A factory has 3 machines that produce the same item. Machines 1 and 2 each produce 30% of the total output, while machines 3 produce 40%. It is known that 6% of Machine 1's output is defective, while machine 2 produces 5% defective items and machine 3 produces 4% defective items. If a randomly selected item is defective what is the probability it would be produced by machine 1?
look at 1000 items
M1 produces 300 with 18 defects
M2 produces 300 with 15 defects
M3 produces 400 with 16 defects
the probability that a defect is from M1:
18 / (18 + 15 + 16)
Ans 0.3673
To find the probability that a randomly selected item is defective and produced by machine 1, we need to use conditional probability.
Conditional probability states that the probability of an event A happening given that event B has already occurred is equal to the probability of both events happening (A and B) divided by the probability of event B happening.
In this case, event A is selecting a defective item, and event B is selecting an item produced by machine 1. We can write this as P(A|B).
Let's break down the information given:
- Machines 1 and 2 each produce 30% of the total output, and machine 3 produces 40%. This means that the probability of selecting an item produced by machine 1 is 30%.

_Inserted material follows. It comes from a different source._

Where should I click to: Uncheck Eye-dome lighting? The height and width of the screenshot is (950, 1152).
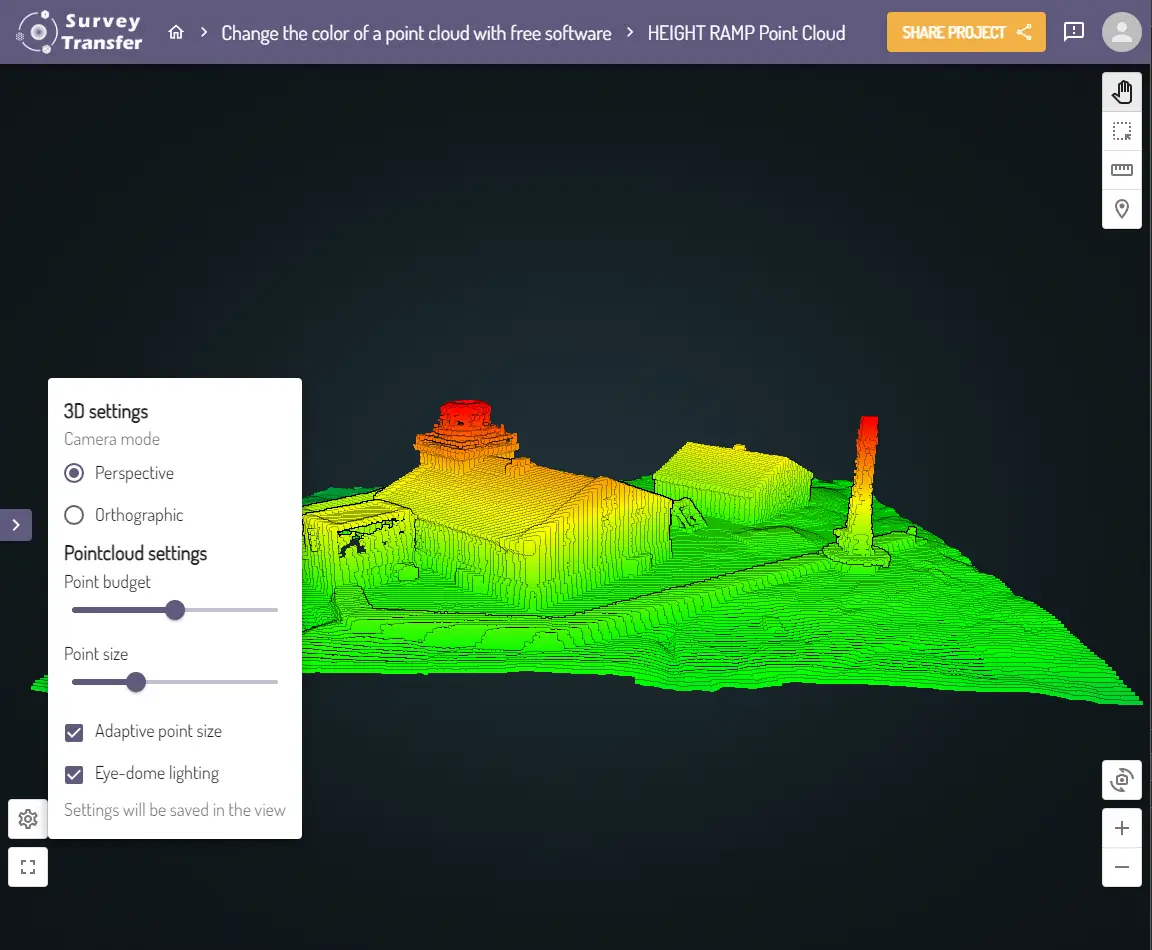point(74,774)
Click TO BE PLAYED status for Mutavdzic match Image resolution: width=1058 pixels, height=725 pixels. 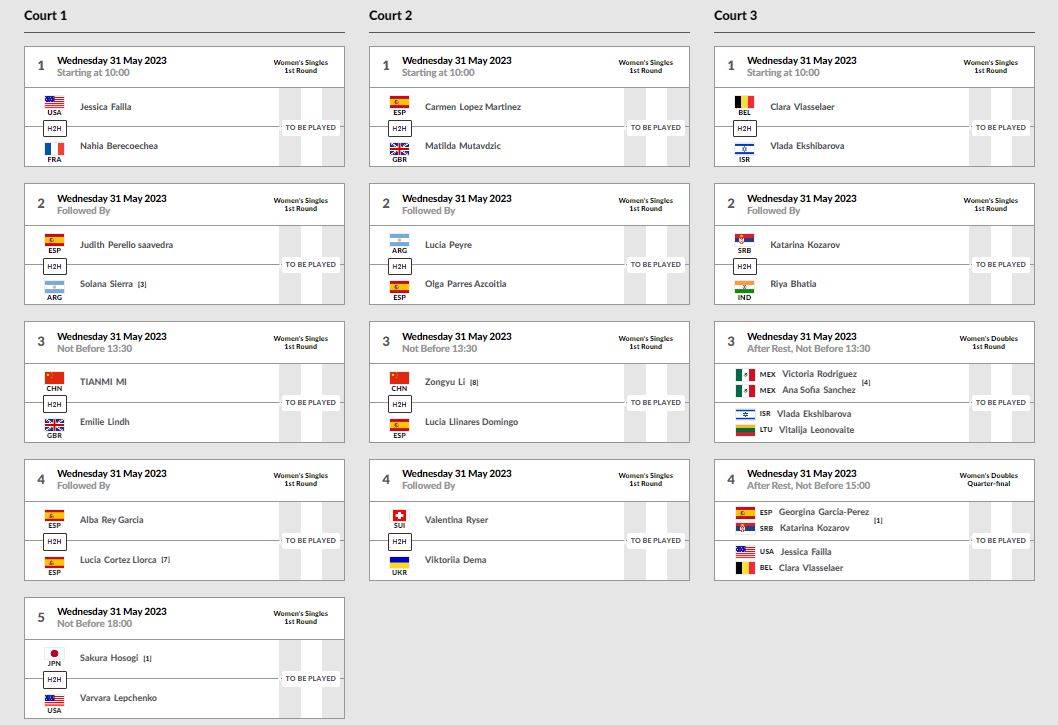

- Machine 1 produces 6% defective items, machine 2 produces 5% defective items, and machine 3 produces 4% defective items.
To calculate P(A and B), the probability of selecting a defective item produced by machine 1, we multiply the probability of selecting a defective item (A) by the probability of selecting an item produced by machine 1 (B).
P(A and B) = P(A) * P(B)
P(A and B) = 0.06 * 0.30
P(A and B) = 0.018
To calculate P(B), the probability of selecting an item produced by machine 1, we don't need any additional information since it is already given as 30%.
P(B) = 0.30
To find P(A|B), the probability of selecting a defective item given that it was produced by machine 1, we divide P(A and B) by P(B), using the formula for conditional probability:
P(A|B) = P(A and B) / P(B)
P(A|B) = 0.018 / 0.30
P(A|B) ≈ 0.06
Therefore, the probability that a randomly selected defective item is produced by machine 1 is approximately 0.06, or 6%.